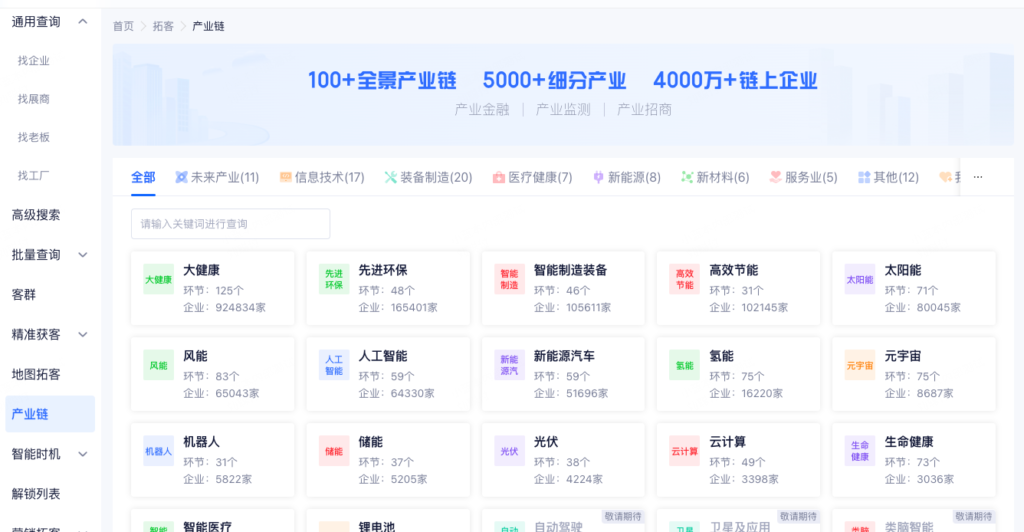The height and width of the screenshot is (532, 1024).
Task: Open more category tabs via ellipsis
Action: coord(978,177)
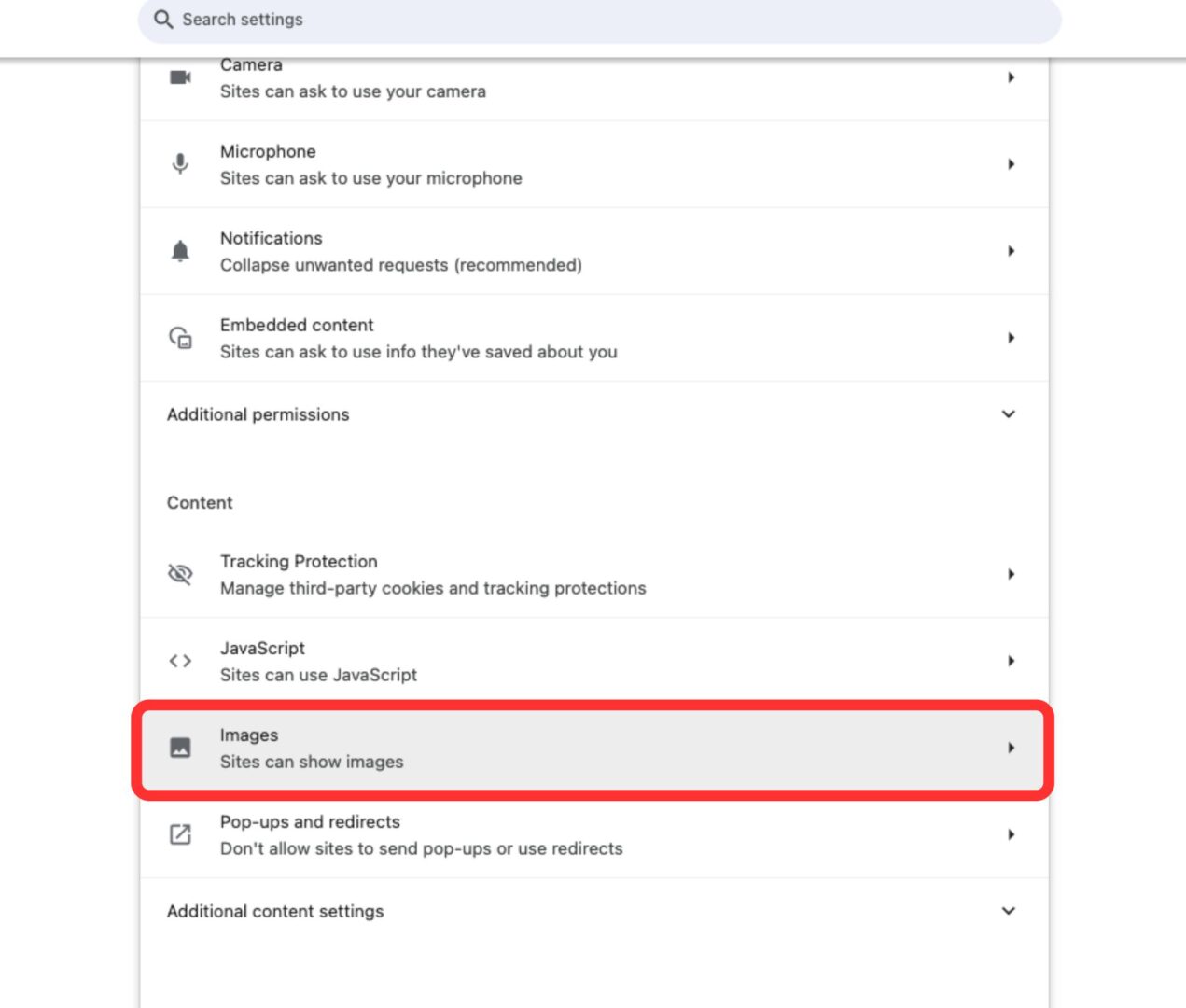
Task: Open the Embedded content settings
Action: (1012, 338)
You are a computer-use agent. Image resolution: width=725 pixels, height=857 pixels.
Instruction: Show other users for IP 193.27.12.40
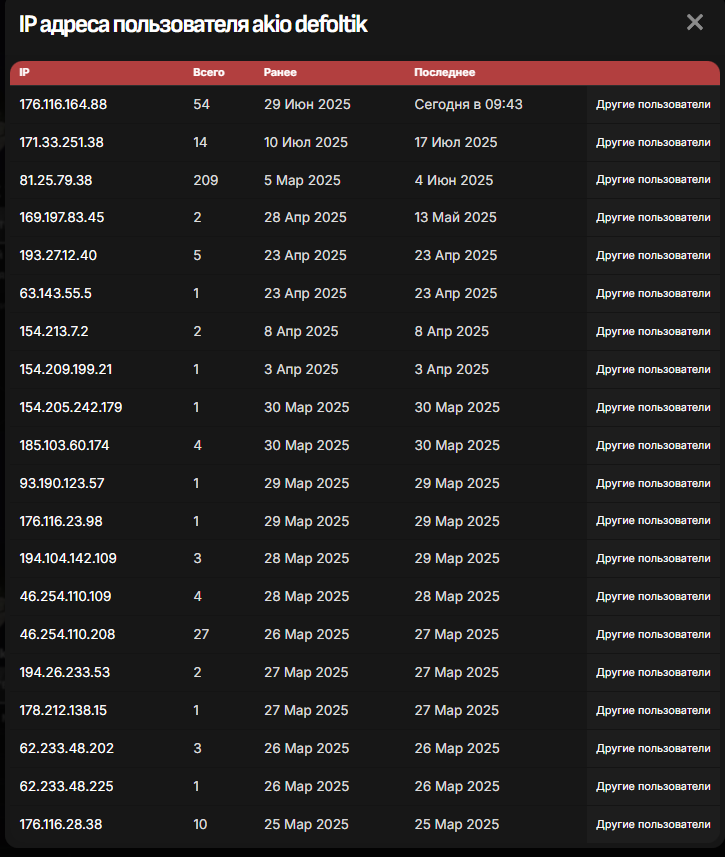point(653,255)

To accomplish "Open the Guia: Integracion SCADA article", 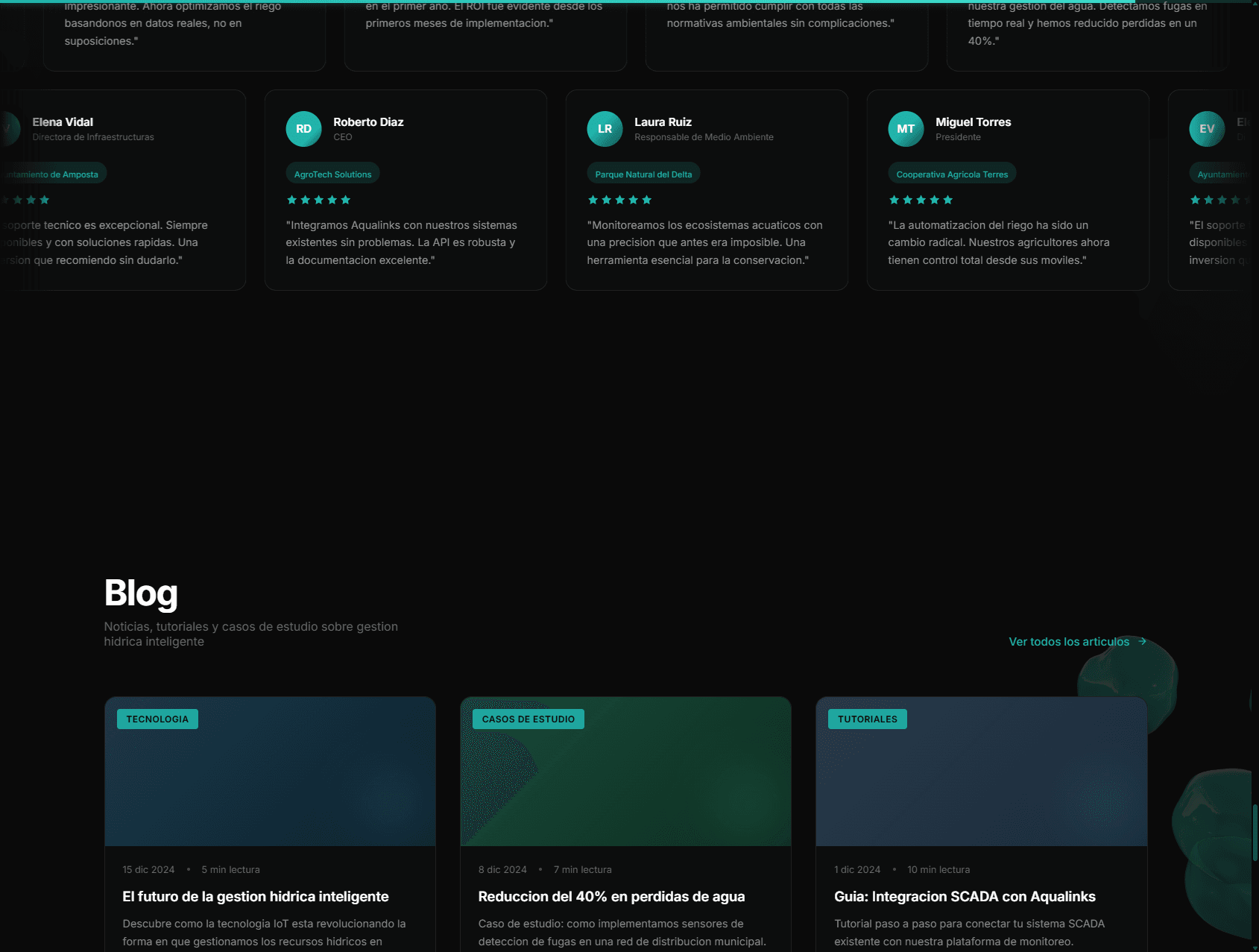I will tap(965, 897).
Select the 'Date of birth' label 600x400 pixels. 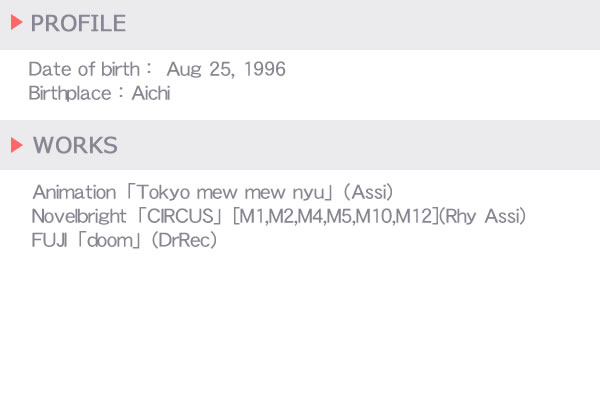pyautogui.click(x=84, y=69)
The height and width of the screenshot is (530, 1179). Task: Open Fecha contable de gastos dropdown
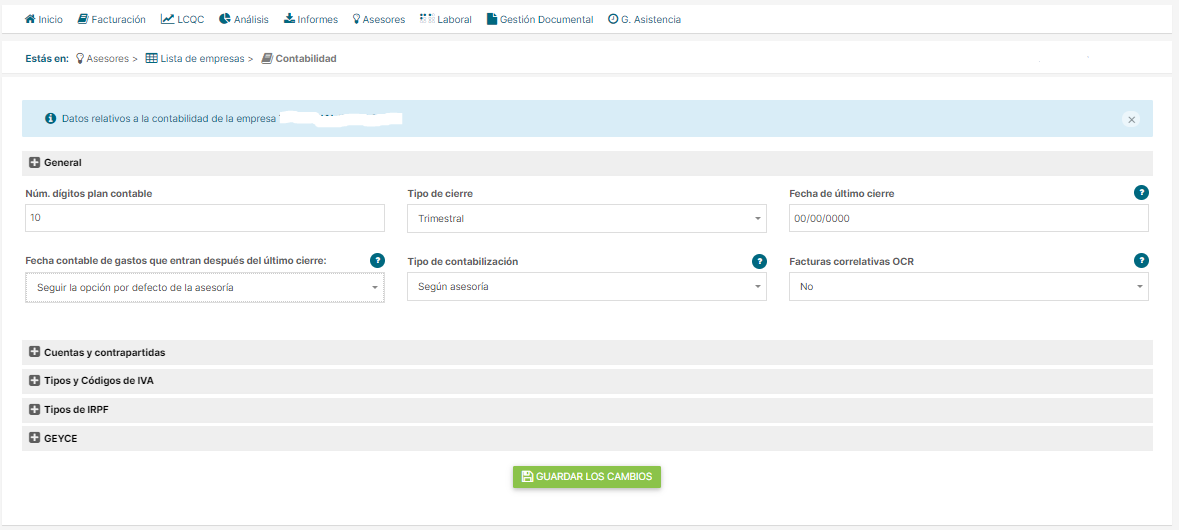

...

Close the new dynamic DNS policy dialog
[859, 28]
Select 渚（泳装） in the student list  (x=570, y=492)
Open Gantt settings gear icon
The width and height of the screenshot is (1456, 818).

Aim: Please extract the data starting with the line containing "The height and width of the screenshot is (532, 1024)." and going on through the line containing "point(653,255)", copying each line exactly and leaving out the pictures.

Exercise response:
The height and width of the screenshot is (532, 1024).
Task: Open more category tabs via ellipsis
Action: coord(978,177)
Task: Open the Embedded content settings
Action: (1012, 338)
You are a computer-use agent. Image resolution: width=725 pixels, height=857 pixels.
Instruction: Show other users for IP 193.27.12.40
point(653,255)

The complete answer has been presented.